BRIEF »
Copy exactly, please, each line of the data below until the line that contains "Open help via the question mark beside 导出" has been copied, beginning at the top.

[Saved data entries]

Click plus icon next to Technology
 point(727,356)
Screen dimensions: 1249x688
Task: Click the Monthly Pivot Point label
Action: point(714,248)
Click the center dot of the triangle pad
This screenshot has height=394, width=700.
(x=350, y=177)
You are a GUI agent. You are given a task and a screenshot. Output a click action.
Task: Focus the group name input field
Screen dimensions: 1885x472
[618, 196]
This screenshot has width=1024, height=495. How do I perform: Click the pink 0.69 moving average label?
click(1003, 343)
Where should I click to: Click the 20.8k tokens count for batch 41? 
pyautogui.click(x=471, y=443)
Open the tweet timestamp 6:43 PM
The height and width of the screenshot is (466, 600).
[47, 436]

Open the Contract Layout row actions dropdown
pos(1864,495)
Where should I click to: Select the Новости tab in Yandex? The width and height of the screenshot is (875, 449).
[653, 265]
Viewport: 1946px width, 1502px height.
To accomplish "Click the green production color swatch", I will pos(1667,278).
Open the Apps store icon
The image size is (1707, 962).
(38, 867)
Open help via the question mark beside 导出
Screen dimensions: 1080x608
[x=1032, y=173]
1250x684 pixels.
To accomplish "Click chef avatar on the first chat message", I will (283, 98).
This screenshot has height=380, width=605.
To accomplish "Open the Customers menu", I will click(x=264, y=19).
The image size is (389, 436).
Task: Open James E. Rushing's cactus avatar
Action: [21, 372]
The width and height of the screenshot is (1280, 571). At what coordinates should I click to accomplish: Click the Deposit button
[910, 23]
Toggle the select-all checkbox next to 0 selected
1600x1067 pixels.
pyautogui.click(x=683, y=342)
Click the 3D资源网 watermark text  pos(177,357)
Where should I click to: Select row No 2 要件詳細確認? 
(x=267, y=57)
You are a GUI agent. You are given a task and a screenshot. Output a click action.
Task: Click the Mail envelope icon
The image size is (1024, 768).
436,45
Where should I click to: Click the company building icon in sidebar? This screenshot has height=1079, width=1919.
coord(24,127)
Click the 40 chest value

REPLY »
Click plus icon next to Technology
 point(727,356)
Screen dimensions: 1249x688
Task: Click the Monthly Pivot Point label
Action: point(714,248)
Click the center dot of the triangle pad
This screenshot has height=394, width=700.
(x=350, y=177)
You are a GUI agent. You are given a task and a screenshot. Output a click action.
Task: Focus the group name input field
Screen dimensions: 1885x472
[618, 196]
This screenshot has width=1024, height=495. How do I perform: Click the pink 0.69 moving average label?
click(1003, 343)
Where should I click to: Click the 20.8k tokens count for batch 41? 
pyautogui.click(x=471, y=443)
Open the tweet timestamp 6:43 PM
The height and width of the screenshot is (466, 600).
[47, 436]

Open the Contract Layout row actions dropdown
pos(1864,495)
Where should I click to: Select the Новости tab in Yandex? The width and height of the screenshot is (875, 449).
[653, 265]
Viewport: 1946px width, 1502px height.
To accomplish "Click the green production color swatch", I will pos(1667,278).
Open the Apps store icon
The image size is (1707, 962).
(38, 867)
Open help via the question mark beside 导出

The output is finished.